The front stretch, the backstretch and the 31-degree banks of Daytona are repaved and ready to handle the 43 Cup cars that will be competing in the first race of the 2011 season. And already we are hearing from drivers that this will be a Daytona 500 to remember. After Preseason Thunder testing at the track, words like "wild" and "four-wide racing" were used to describe what we could expect later this month. Martin Truex, Carl Edwards and Mark Martin were just a few of the drivers using the suspense card to help build interest in the few remaining weeks before the event.

It's true that the new surface has more grip and has produced higher speeds. So high, in fact, that NASCAR mandated a smaller restrictor plate to keep the cars under 200 mph. And there was a lot of effective two-car drafting during practice that suggests that the racing will be exciting.

But I'm taking a wait-and-see attitude. Sure, I want this race to be exciting. What fan wants to watch a lackluster, five hundred mile race? If your goal is to take a nap, then that might be the race for you. The Daytona 500 is the Super Bowl of the Sprint Cup season, so it better be exciting.

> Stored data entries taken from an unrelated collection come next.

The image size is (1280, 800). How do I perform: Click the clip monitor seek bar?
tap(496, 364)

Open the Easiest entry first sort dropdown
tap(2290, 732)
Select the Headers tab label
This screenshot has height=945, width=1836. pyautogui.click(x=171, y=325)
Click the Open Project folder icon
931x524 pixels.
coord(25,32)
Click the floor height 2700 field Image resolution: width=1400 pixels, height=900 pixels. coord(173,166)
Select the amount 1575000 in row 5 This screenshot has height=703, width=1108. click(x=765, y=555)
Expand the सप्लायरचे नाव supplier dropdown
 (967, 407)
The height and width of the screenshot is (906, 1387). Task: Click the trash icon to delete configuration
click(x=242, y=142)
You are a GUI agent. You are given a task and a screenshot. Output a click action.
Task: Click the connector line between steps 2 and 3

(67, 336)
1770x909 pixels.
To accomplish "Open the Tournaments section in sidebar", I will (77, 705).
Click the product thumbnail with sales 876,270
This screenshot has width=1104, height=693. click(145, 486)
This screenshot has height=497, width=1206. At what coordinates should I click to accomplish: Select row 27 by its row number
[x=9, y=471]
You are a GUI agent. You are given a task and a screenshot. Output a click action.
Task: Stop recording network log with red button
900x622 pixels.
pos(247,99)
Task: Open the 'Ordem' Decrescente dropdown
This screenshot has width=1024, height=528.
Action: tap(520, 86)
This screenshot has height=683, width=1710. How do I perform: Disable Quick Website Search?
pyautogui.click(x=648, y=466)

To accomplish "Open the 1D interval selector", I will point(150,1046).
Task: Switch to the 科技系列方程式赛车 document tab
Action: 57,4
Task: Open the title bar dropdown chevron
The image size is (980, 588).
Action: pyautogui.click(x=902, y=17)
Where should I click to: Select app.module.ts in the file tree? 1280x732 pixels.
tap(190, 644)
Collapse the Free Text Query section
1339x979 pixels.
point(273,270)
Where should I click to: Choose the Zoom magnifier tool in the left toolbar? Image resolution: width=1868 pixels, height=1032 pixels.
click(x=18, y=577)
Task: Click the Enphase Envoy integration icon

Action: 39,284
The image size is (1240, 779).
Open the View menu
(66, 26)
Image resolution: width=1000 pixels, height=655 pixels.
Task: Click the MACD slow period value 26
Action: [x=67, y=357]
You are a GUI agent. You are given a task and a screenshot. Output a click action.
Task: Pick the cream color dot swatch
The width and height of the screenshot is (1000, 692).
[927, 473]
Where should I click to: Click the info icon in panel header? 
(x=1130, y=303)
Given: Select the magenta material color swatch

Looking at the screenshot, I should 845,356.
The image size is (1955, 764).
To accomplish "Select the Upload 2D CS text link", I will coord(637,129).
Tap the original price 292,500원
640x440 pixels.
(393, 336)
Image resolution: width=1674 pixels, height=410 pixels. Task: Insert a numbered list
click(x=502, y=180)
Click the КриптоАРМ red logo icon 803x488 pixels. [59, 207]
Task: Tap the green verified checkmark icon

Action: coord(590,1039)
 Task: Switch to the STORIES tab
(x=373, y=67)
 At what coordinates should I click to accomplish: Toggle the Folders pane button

But what happens on the track during practice and during a race can be very different. One is a testing environment and the other is a competitive environment. Let's see how these cars perform in a pack moving at 190 mph while they are inches from one another. A two-car or even a four-car draft during a practice session isn't the same as 43 cars running together. That kind of drafting takes more concentration and deliberation in order to avoid "The Big One." Also, if a driver wants to have a shot at visiting victory lane, then he needs to be around at the end of a race. As a result, it’s possible we won’t see four-wide racing until mile 400 of the 500-mile event. Several times we have seen drivers at restrictor-plate tracks keep the lid on until the last third of the race.

So I guess I'm a little skeptical of all the hype leading up to the big event. I want to see a great race, but I'm not going to get too excited until I actually see a great race.